Demand from India is currently a key drag: several Indian edible oil refiners have scaled back purchases of palm, soybean and sunflower oil, betting that the price rally triggered by the Iran war will not be sustained. This pause in buying is curbing nearby export interest from Malaysia and Indonesia and contributed to the recent two‑week low in futures. A similar pattern is visible in other price‑sensitive markets, where buyers are rationing demand or delaying tenders until volatility in crude and freight eases.

Nevertheless, palm oil continues to benefit indirectly from strength in the wider vegetable oil complex. Soyoil in Chicago has risen sharply in recent sessions, underpinned by expectations that the US Environmental Protection Agency will tighten biodiesel and renewable diesel blending mandates for 2026–2027. Higher soyoil prices improve the relative competitiveness of palm oil, especially in markets where refiners can switch between feedstocks based on pricing spreads.

📊 Fundamentals & Policy Drivers

Underlying fundamentals remain broadly balanced but with notable policy‑driven upside risks.
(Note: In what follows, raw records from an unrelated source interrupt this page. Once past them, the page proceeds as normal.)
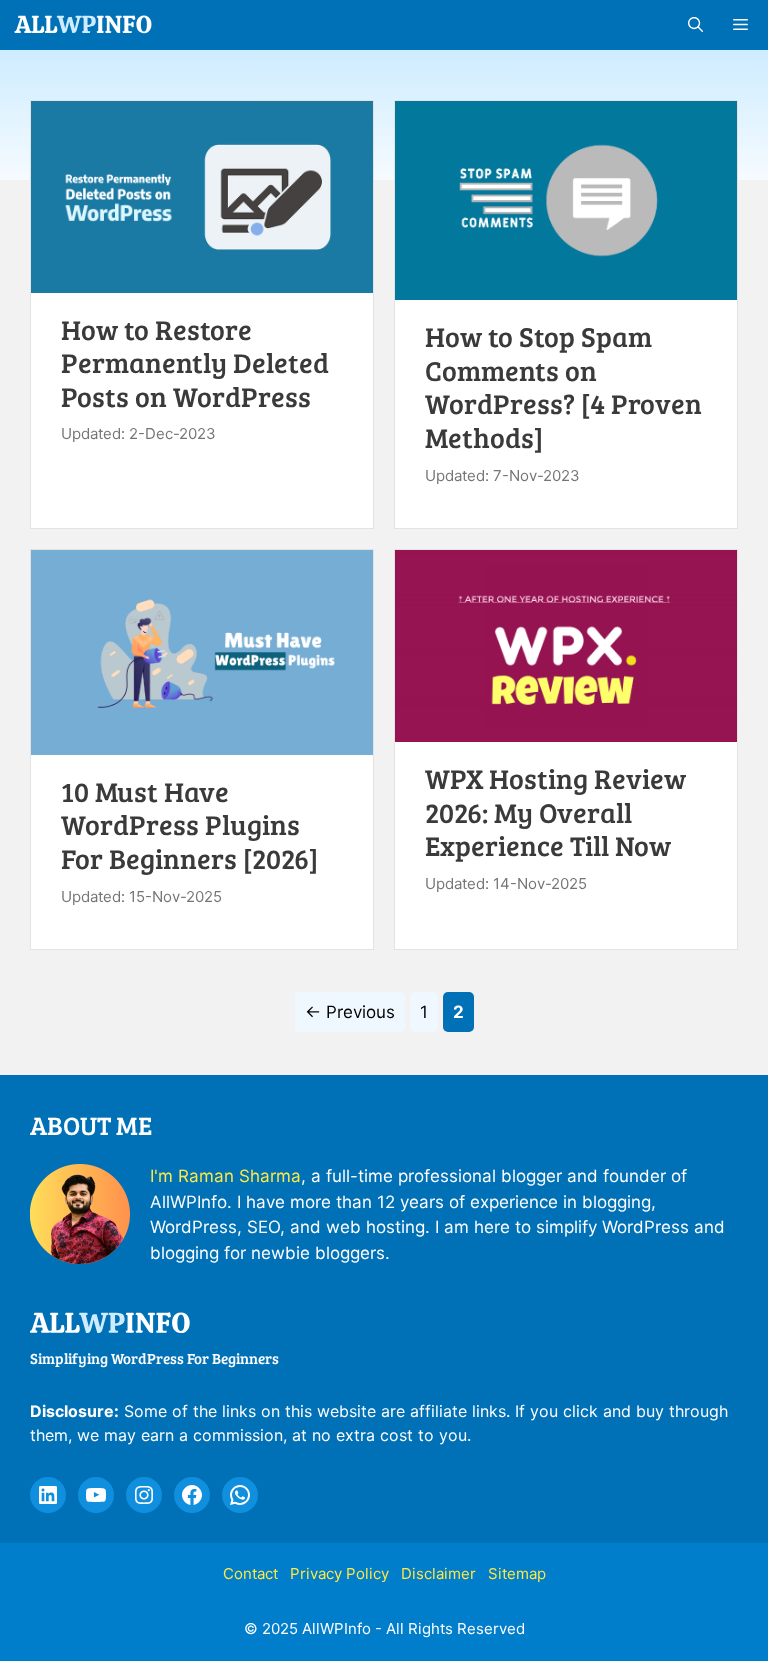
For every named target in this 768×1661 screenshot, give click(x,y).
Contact (250, 1573)
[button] (695, 25)
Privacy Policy (339, 1573)
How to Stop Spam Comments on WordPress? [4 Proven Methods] (563, 386)
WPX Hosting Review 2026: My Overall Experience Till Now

The US EPA is expected to publish updated biodiesel blending requirements for 2026 and 2027 within days, possibly ahead of a scheduled presidential meeting with farmers and industry representatives. Stronger‑than‑expected mandates would tighten global vegoil balances over the medium term, channel more demand into soyoil and used cooking oil, and by substitution raise the floor under palm oil values.

At the same time, the broader energy backdrop remains volatile. Oil prices spiked after the Iran conflict disrupted Middle East flows and then retreated as markets priced in possible de‑escalation and partial reopening of the Strait of Hormuz. Recent sessions show Brent and WTI pulling back from their highs but still trading at elevated levels, keeping biodiesel economics broadly supportive and encouraging mandates and discretionary blending to remain in focus for policymakers and refiners.
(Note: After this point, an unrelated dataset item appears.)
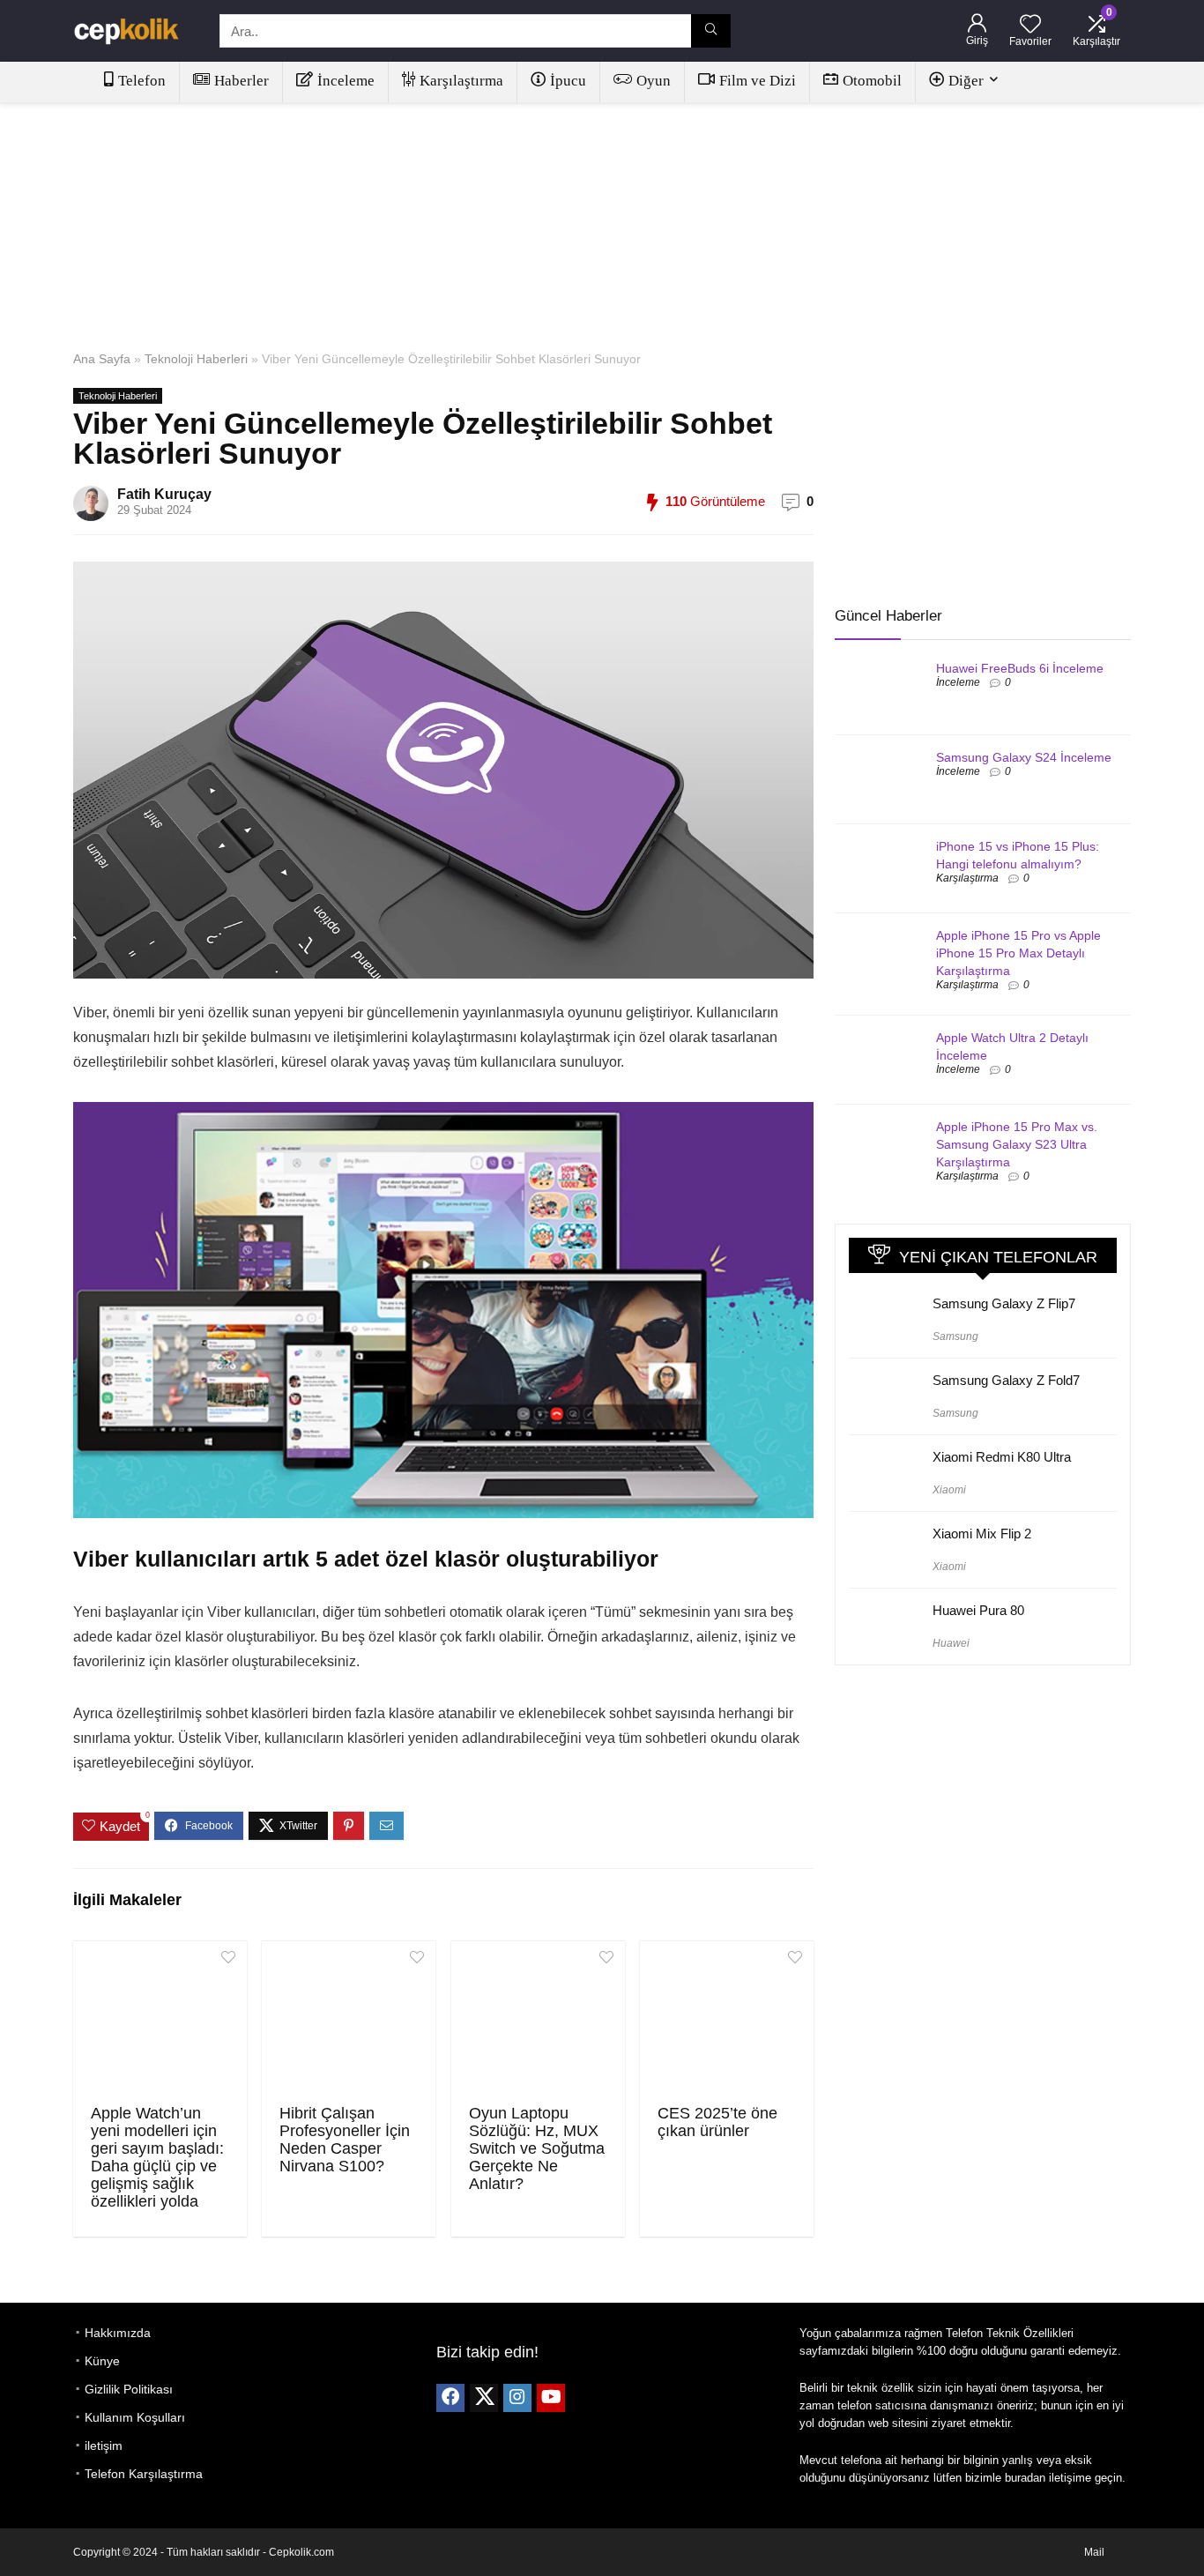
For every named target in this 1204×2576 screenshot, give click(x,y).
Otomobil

🌦️ Weather & Production Outlook

No acute weather shock is currently dominating the palm oil narrative, and recent price moves have been driven more by demand, policy and macro factors than by production losses. Seasonal output in Southeast Asia is in a relatively benign phase, and markets are more focused on how any future El Niño/La Niña developments could shape 2026–2027 yields rather than on immediate crop threats. For now, forward discounts for 2027–2028 suggest that traders assume broadly adequate supply once current geopolitical risk premia fade.

📆 Trading Outlook & Strategy

  • Short-term (next days): Expect a choppy, range‑bound market, with nearby support from firmer soyoil and crude and resistance from weak Indian demand and macro uncertainty. Intraday direction will likely track Chicago soyoil and crude oil swings.
  • Medium-term (into 2H26–2027): EPA’s biodiesel blending decision is the key event risk; a stronger mandate would be bullish for the entire vegoil complex and could flatten or even invert the currently discounted back months.
  • Risk management: Importers may consider layering in coverage on price dips near the lower end of the recent range, while producers and crushers could use the slight recovery to extend hedges in the 2027 strip, where prices still embed a notable discount to nearby values.

📍 3‑Day Directional Price Indication (EUR)

  • Bursa Malaysia FCPO (nearby, Apr–Jun 2026): Bias mildly firmer in EUR terms, tracking any further recovery in crude and soyoil; expected range roughly 860–910 EUR/t.
  • Deferred FCPO (2027 strip): Likely to lag nearby gains; range‑bound with a modest upward bias around 830–870 EUR/t as biofuel news is digested.
  • Physical CIF India West Coast: Spot demand remains soft; basis could weaken slightly against futures even if benchmark prices edge higher, maintaining a cautious tone among refiners.